Pierre Trudeau’s original NEP was designed to protect Canadian energy consumers, particularly Ontario manufacturers, from sky-high oil prices.
In a nod to the economic nationalism of the time, it encouraged Canadian ownership in the oilfields.
And it allowed a deficit-ridden federal government to siphon off a portion of Alberta oil royalties.
It was bold, controversial and divisive. Albertans, who received below-market prices for their oil, hated it with a passion. Other Canadians, particularly those who benefitted from low gasoline and heating-oil prices, were more forgiving.
By the mid-’80s, with world oil prices tumbling again, Canada’s first NEP was rendered largely redundant.
It is remembered today largely as a gigantic political mistake.
Justin Trudeau’s national energy program is still a work in progress, built on a document created by the provincial premiers last July called the Canadian Energy Strategy.
Like the premiers, Trudeau is attempting to link two conflicting aims.
The first is to support the beleaguered Western Canadian oil industry. If high world oil prices were the problem in 1980, low prices are the problem today.
Hence the focus on pipelines. Pipelines, particularly pipelines that won’t be built for several years, can’t raise today’s price of oil.
But they can convince companies that investing in Alberta and Saskatchewan for future production is still worthwhile.
The second is the need to fight climate change. That’s a real imperative. If climate scientists are right, the world as we know it will not survive global warming.
But it is also a political imperative. The voters want government action.

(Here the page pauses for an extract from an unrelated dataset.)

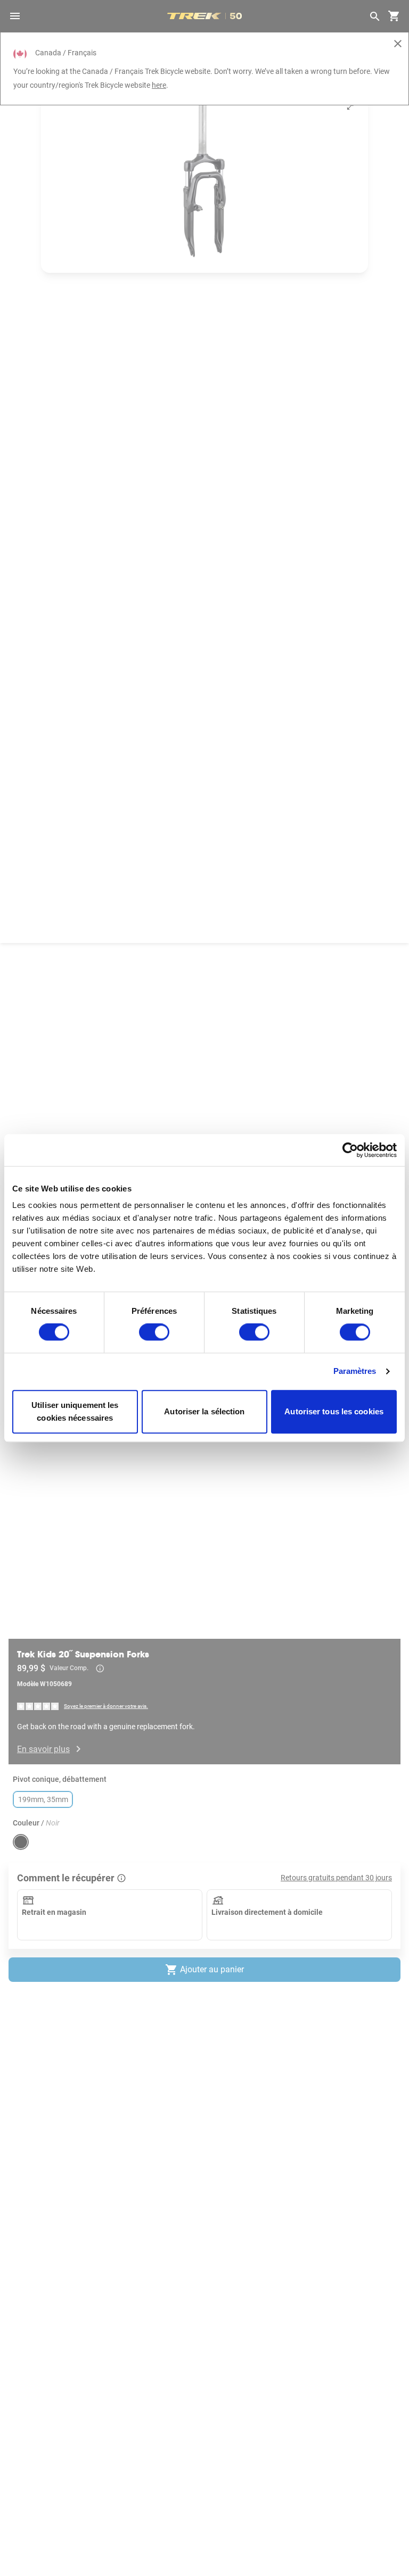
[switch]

To their credit, the premiers understand this. Their Canadian Energy Strategy recognizes that any expansion of oil production must, somehow, take into effect climate change.
Unfortunately, the premiers provided no formula for marrying these conflicting goals.
This is the task Trudeau appears to have set for himself.
What will Justin Trudeau’s national energy program look like? From what he has said both before and after becoming prime minister, three elements suggest themselves.
One: Unlike the original NEP, this one will make no bow to Canadian economic nationalism. The prime minister has made it clear he wants foreign investment. He has even used the hackneyed phrase “Canada is open for business.”
Don’t be surprised if he loosens the restrictions that the former Conservative government placed on Chinese investment in the oil and gas sector.
Two: From everything he has said over the years, it is clear he does want new pipelines linking the oilsands to tidewater.
He explicitly supported the doomed Keystone XL pipeline. He is more careful about the proposed Energy East line that would carry Alberta oil to New Brunswick. But he has said nothing to suggest he is opposed.
In fact, recently announced interim reforms that give his cabinet more leeway over the approval process for this controversial west-to-east line may increase its chances of success.
Under the new rules, pipeline proponents will have to go though more hoops. But that’s political reality. As far as aboriginal hoops are concerned, it is also the law.
Three: In return for pipelines, the oil producing provinces will have to give something on climate change. That’s the quid pro quo. It’s also what Alberta’s New Democratic Party Premier Rachel Notley has already done.
I’d be surprised if Trudeau makes the provinces do enough to meet Canada’s already inadequate greenhouse gas reduction targets. Notley certainly hasn’t. But she has won praise for doing something, no matter how inadequate. Trudeau may be as lucky.
In a nutshell, that’s the new NEP: foreign investment, pipelines and a bow to climate change.
It’s not as sweeping as the first Trudeau’s version. Nor is it as interesting. It may be politically more palatable.